Apprentices in Scotland – Employment Protection
Apprentices in Scotland enjoy significant employment protection as compared with other categories of employees. Apprenticeships are regarded as work-based training programmes including training by experienced employees and hands-on work. An apprenticeship is a fixed-term contract, either of a specified duration, or it lasts until a certain qualification has been obtained. Apprentices are entitled to a minimum hourly wage and normally split their time between college and the workplace.
It is important that employers understand that the courts take the view that training, not work, is the primary purpose of an apprenticeship contract.
An apprentice has enhanced rights especially in relation to termination of employment. This has been made clear in case law over the years, most recently in Revenue & Customs v Jones 2014 UKEAT where it was stated “the ordinary law as to dismissal does not apply to contracts of apprenticeship. It can be brought to an end by some fundamental frustrating event or repudiatory act but not by conduct that would ordinarily justify dismissal. It would appear that the frustrating, repudiatory act must have the effect of fundamentally undermining the ability to teach the apprentice”.
Therefore, terminating a contract of apprenticeship is difficult and can be costly for an employer. It is because the primary purpose of the contract of apprenticeship is training that gives the apprenticeship that increased legal protection. Therefore, there are very limited grounds upon which an employer can lawfully terminate a contract of apprenticeship before the fixed term expires. The apprentice’s conduct must be so bad that it becomes impossible for the employer to teach them their trade. This is a test that has been applied by Tribunals when considering cases relating to early termination of a contract of apprenticeship and it is a very high burden of proof for the employer to meet. It also makes it very important that if the employer thinks the apprentice is not performing as well as they should be, then the onus rests squarely on the employer to meet with the apprentice and raise their concerns about performance and any lack of process and should also set the apprentice targets for improvement. The existence of that evidence is something that will be taken into consideration by Tribunals in looking at whether the apprentice is “unteachable”. Employers should therefore regularly meet with their apprentices to make sure that they are being trained and monitored correctly and that they are reaching the expected standards.

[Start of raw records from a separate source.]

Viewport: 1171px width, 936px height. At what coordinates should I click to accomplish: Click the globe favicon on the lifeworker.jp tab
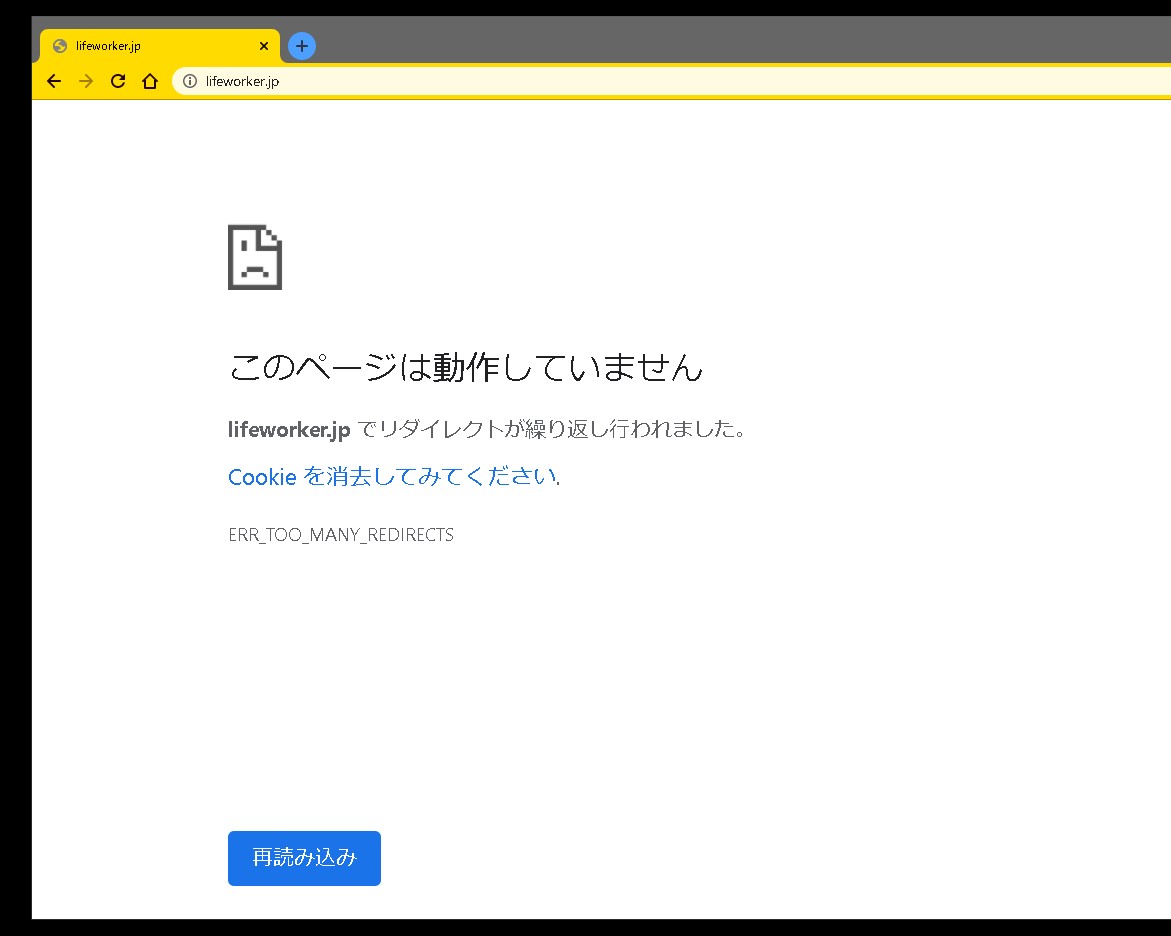(62, 45)
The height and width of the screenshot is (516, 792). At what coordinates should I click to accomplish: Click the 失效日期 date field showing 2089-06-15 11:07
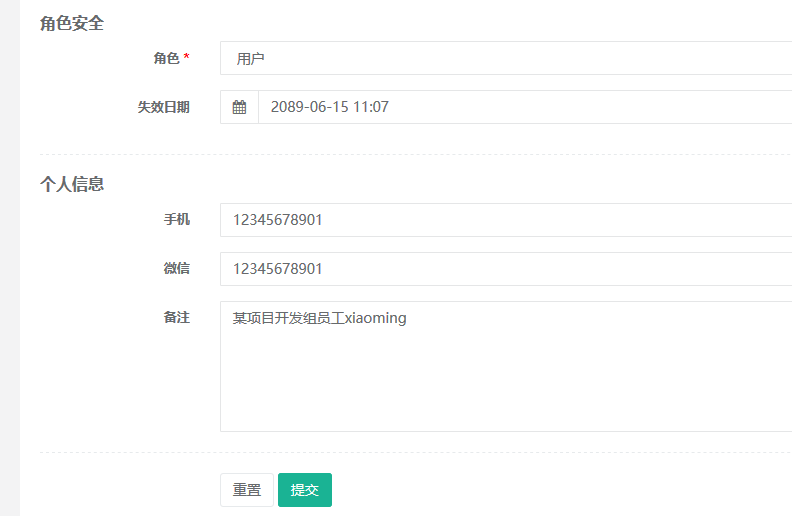(x=524, y=107)
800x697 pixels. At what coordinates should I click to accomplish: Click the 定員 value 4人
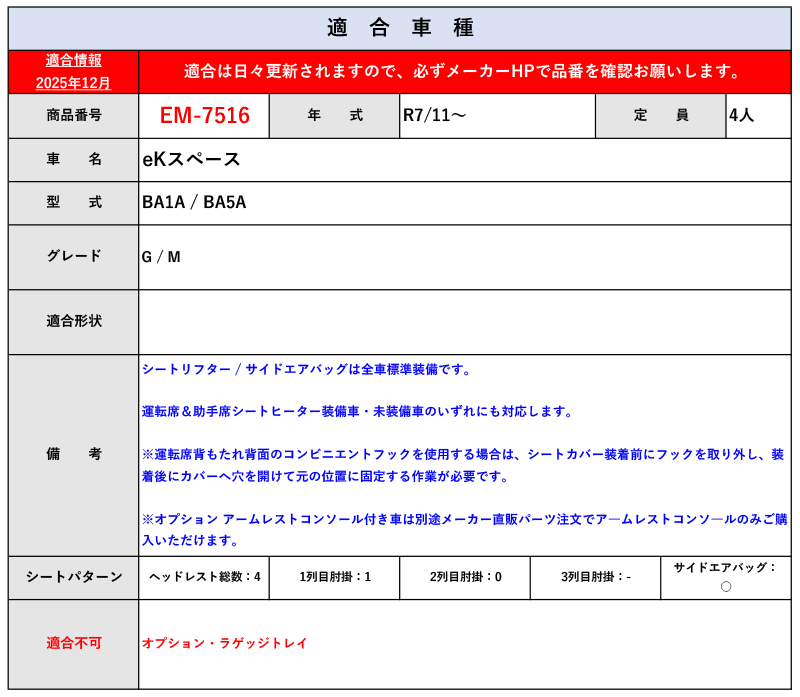741,116
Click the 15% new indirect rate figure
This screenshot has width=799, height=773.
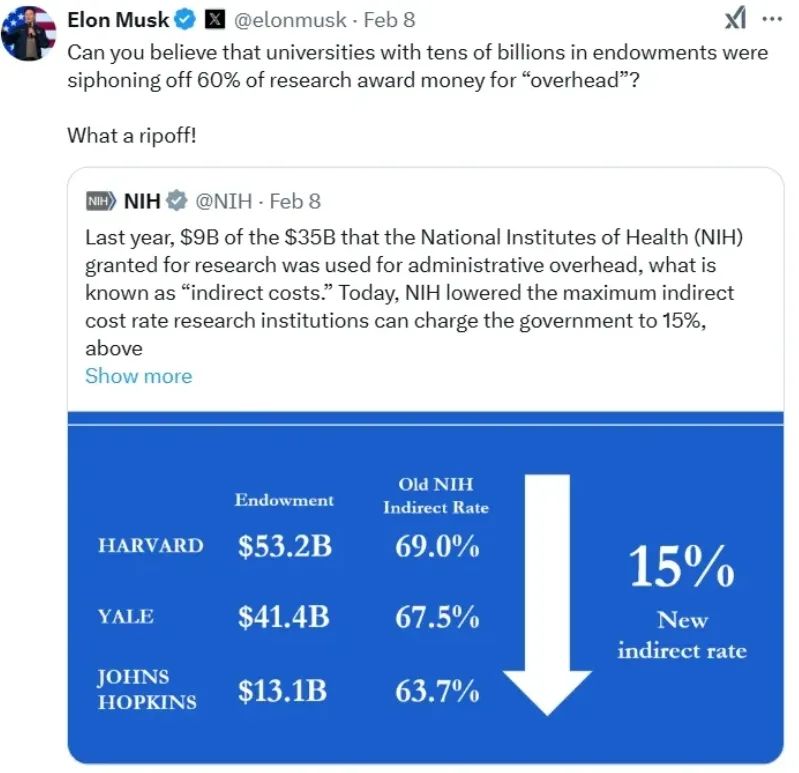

What about redundancy? It’s not enough to establish that due to for example, covid or loss of a customer that there is a lack of work for the apprentice and that they are to be made redundant. Again this links back to the primary function of the apprenticeship contract being training. The employer would need to demonstrate it had become impossible to continue the apprentice’s training or that the business is going to close before they could safely make an apprentice redundant.
Remember also that an apprentice who is terminated lawfully can also claim unfair dismissal if they have 2 years’ service with the company. If they don’t have 2 years’ service and the company is unable to demonstrate “unteachable” then the apprentice can claim breach of contract with potential for significant damages based on loss of future earning prospects.
The position in England and Wales is different, as it is usually governed by statute provided certain conditions are met. In Scotland, common law applies as interpreted by case law.